[Records on locating elements on screens]
START

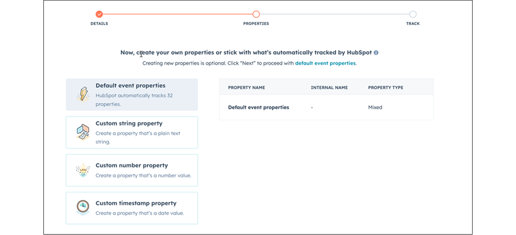Click the info icon beside HubSpot heading
The image size is (516, 235).
[376, 53]
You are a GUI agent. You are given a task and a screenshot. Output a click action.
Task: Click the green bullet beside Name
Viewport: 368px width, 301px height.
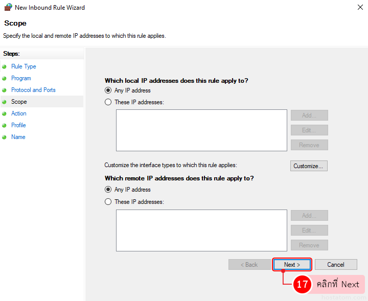coord(5,137)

END

» **YOUR GOAL**: Transcribe every line of the records character for character, omitting the pictures.

» **REPLY**:
Click the info icon beside HubSpot heading
The image size is (516, 235).
[376, 53]
You are a GUI agent. You are given a task and a screenshot. Output a click action.
Task: Click the green bullet beside Name
Viewport: 368px width, 301px height.
coord(5,137)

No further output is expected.